Commons leader Andrea Leadsom said the era of "patch and mend" had to end.
The Lords will debate and vote on their views on the future of the building next week.
Although the government has said the decision is a matter for Parliament, Mrs Leadsom said the iconic building faced "critical risks", with 60 episodes in recent years which could have led to a serious fire.
While any full-scale restoration programme would be likely to see MPs and peers leave for a "significant" amount of time, she said the Palace of Westminster "will always remain the home of Parliament" and this would be guaranteed in future legislation.
While Parliament needed to get on with the matter, she said the business planning must be rigorous to ensure value for money for the taxpayer.
During a three hour debate on the issue, several MPs argued that Parliament risked becoming a safety risk for all those who worked in it and urgent action was needed.
As well as the threat of fire, the building is seen as vulnerable because of its antiquated sewage system and areas of the palace, which was largely rebuilt in the 19th Century after it burnt down, are riddled with asbestos.
A review by accountants Deloitte in 2014 estimated that the cost of repairs with a full decant would cost between £3.5bn and £3.9bn, a partial decant between £3.9bn and £4.4bn and a rolling programme of works, with Commons and Lords chambers being "vacated and then re-occupied" and lead to longer recesses, up to £5.67bn.

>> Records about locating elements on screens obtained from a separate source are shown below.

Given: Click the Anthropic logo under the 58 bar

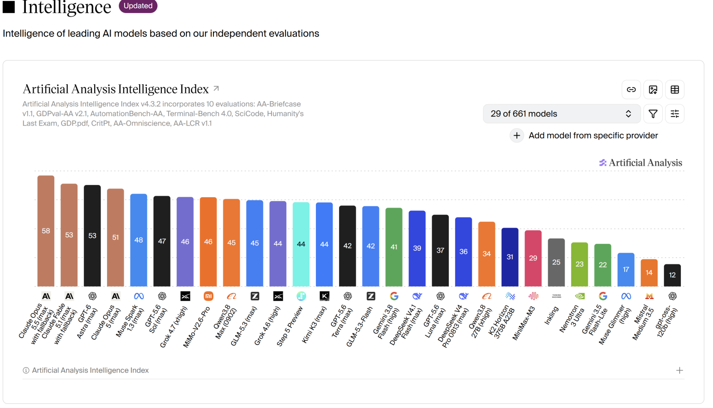Looking at the screenshot, I should click(x=46, y=296).
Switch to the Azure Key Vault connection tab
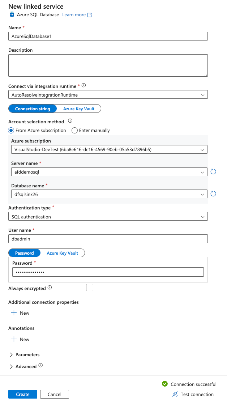 point(78,109)
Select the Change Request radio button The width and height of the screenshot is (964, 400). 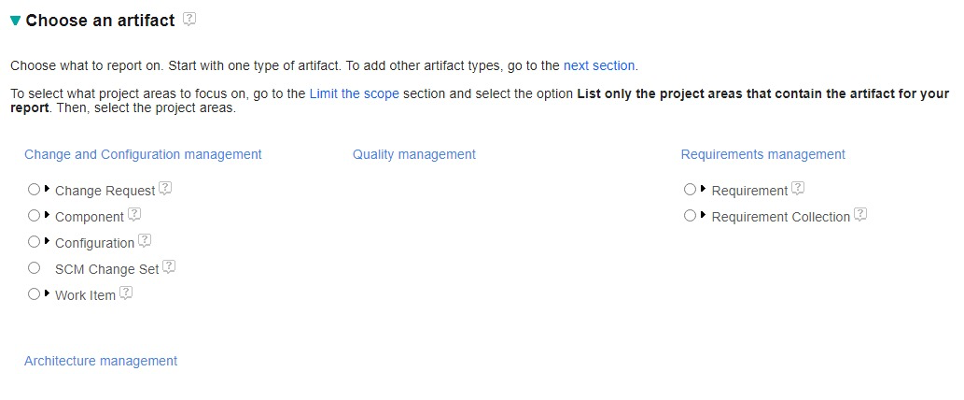coord(35,189)
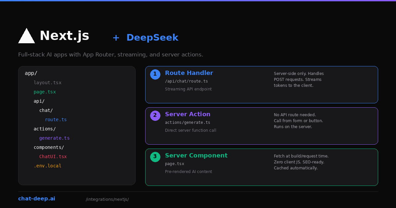Click the purple badge 2 on Server Action
396x208 pixels.
point(155,116)
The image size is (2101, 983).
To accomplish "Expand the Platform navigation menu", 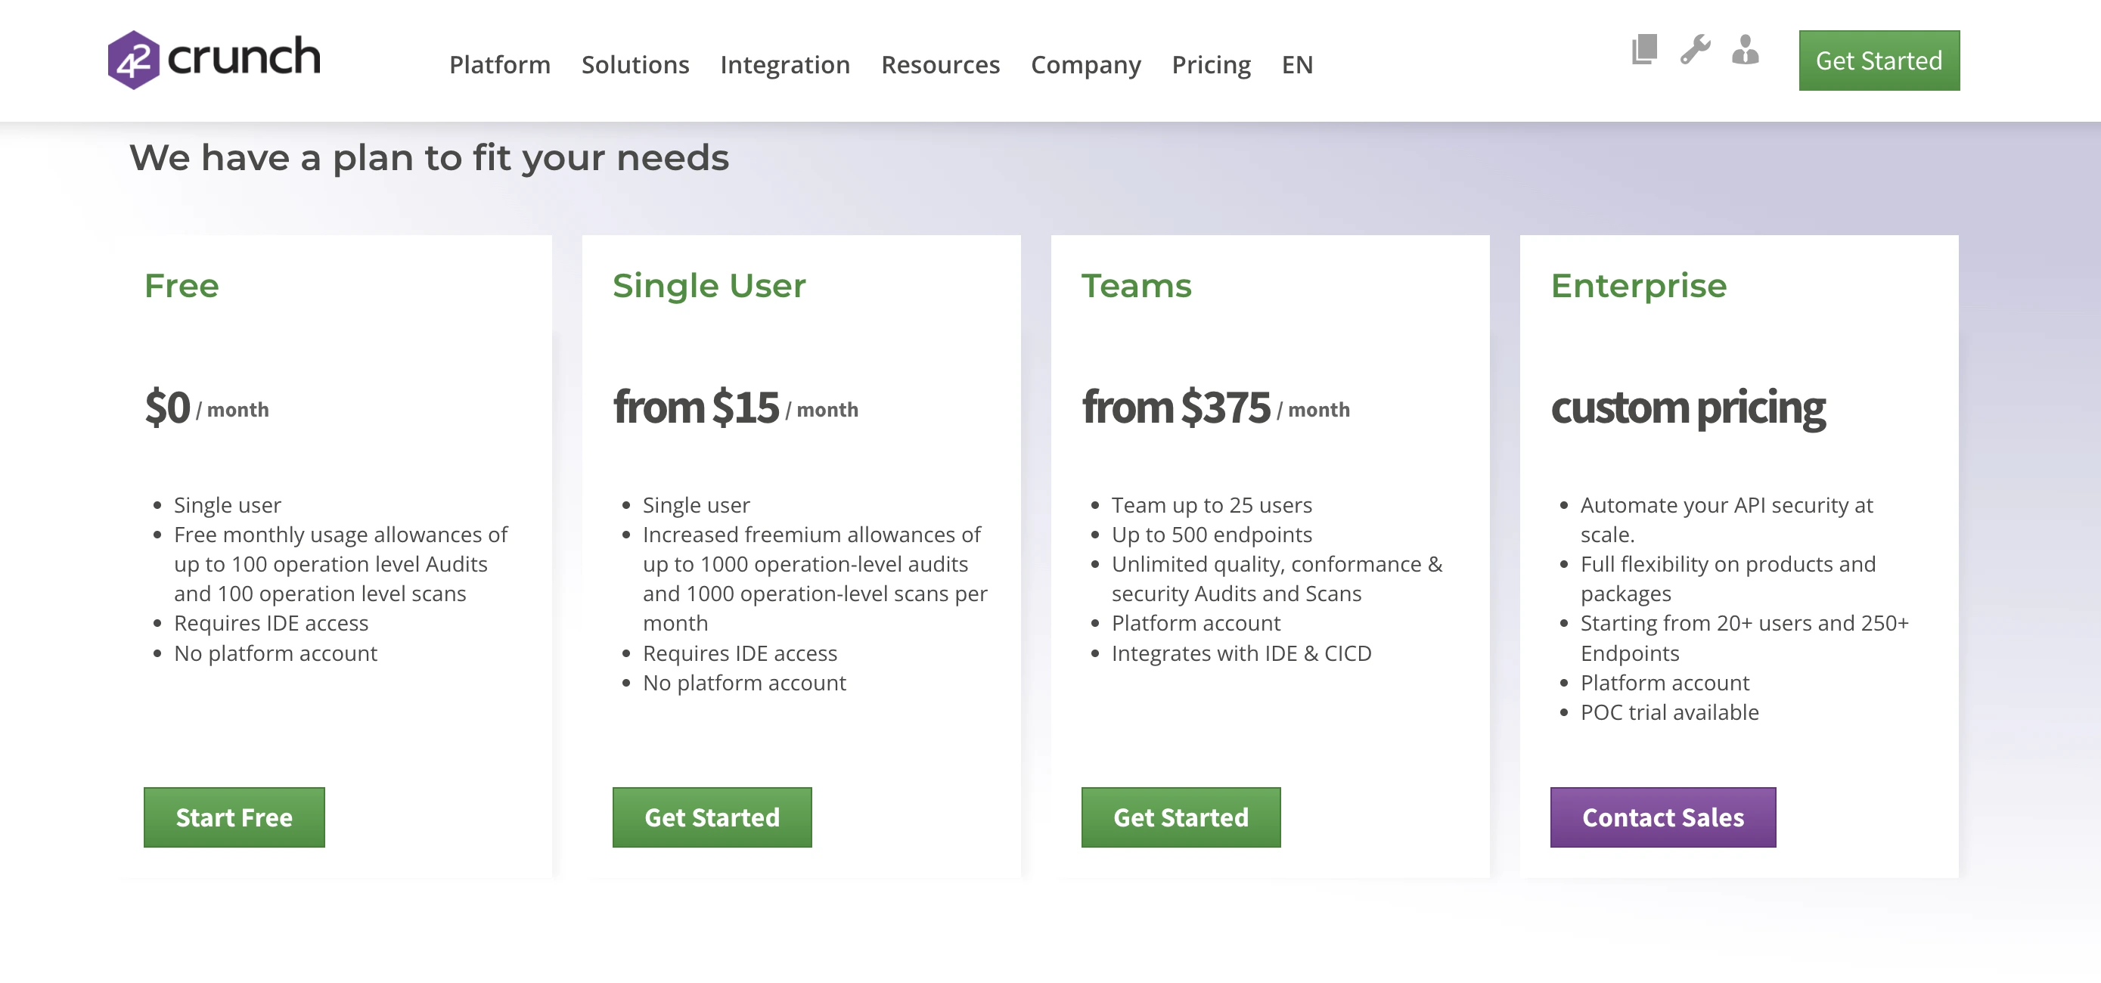I will 500,64.
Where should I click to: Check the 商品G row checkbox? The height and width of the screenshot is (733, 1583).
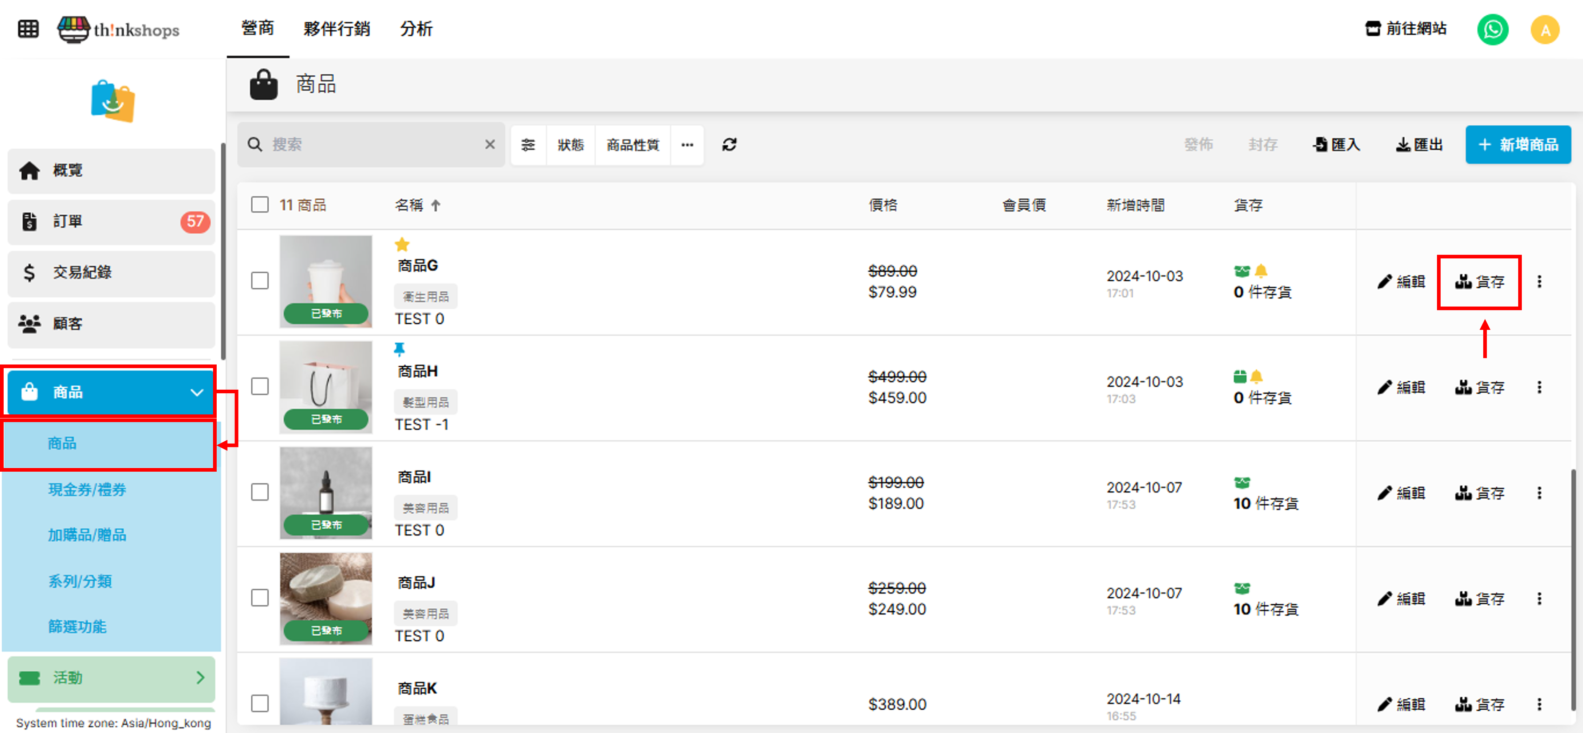click(260, 280)
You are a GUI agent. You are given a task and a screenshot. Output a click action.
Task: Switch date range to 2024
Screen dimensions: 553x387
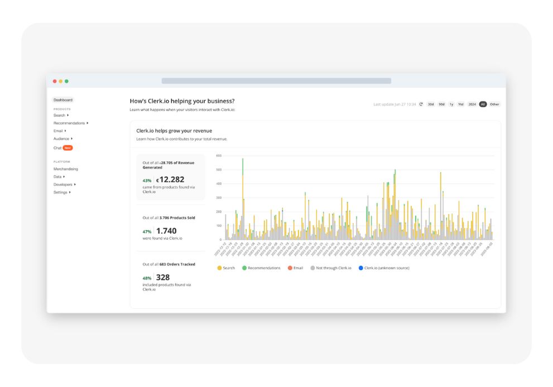(472, 104)

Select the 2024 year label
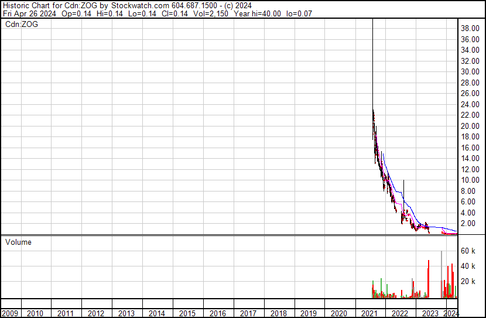pos(451,313)
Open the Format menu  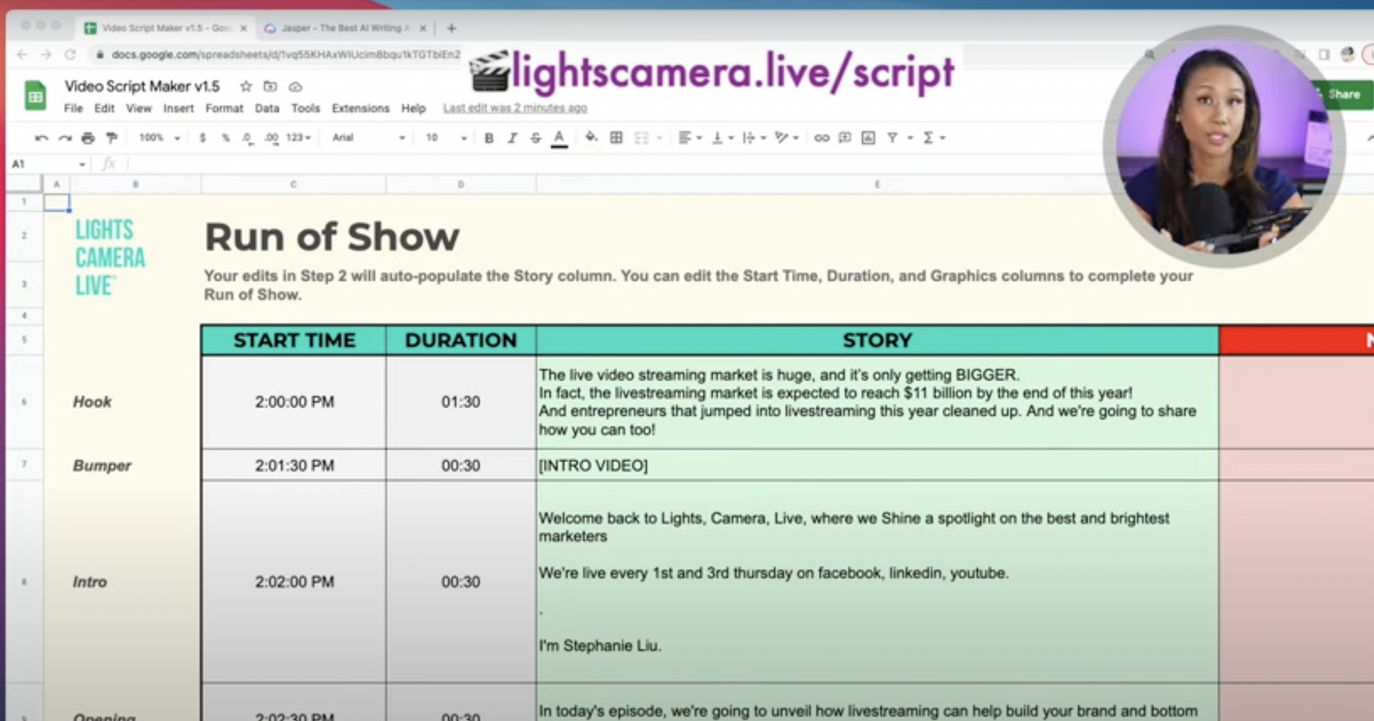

The motion passed endorses a 2016 report by the Joint Committee on the Palace of Westminster which warned a decision on how to refurbish Parliament could not be delayed any further and backed a "full and timely decant" to Richmond House, a nearby building in Whitehall currently used by the Department of Health.
Former Cabinet minister Damian Green said Parliament was not safe in its current condition and it was not a "wild exaggeration" to say that it is a "death trap".
Labour's Chris Bryant said for MPs to want to stay in the building while extensive building work was taking place was "bonkers" and they had a duty to preserve Parliament for the next 100 to 200 years.
But Conservative MP Jacob Rees-Mogg said he could no longer support the plan because the measurements had changed and the bulk of Richmond House would have to be demolished to make way for a replica chamber in its courtyard, considerably increasing the cost of the project.
And Labour's Stephen Pound said it was vital that parliamentarians kept a "footprint" in the historic building, insisting "we cannot lose this, we have fought too hard for this".
The SNP's Pete Wishart said the estimates for the various options were "eye-watering" and he would not be surprised if the entire project ended costing between £10bn and £12bn.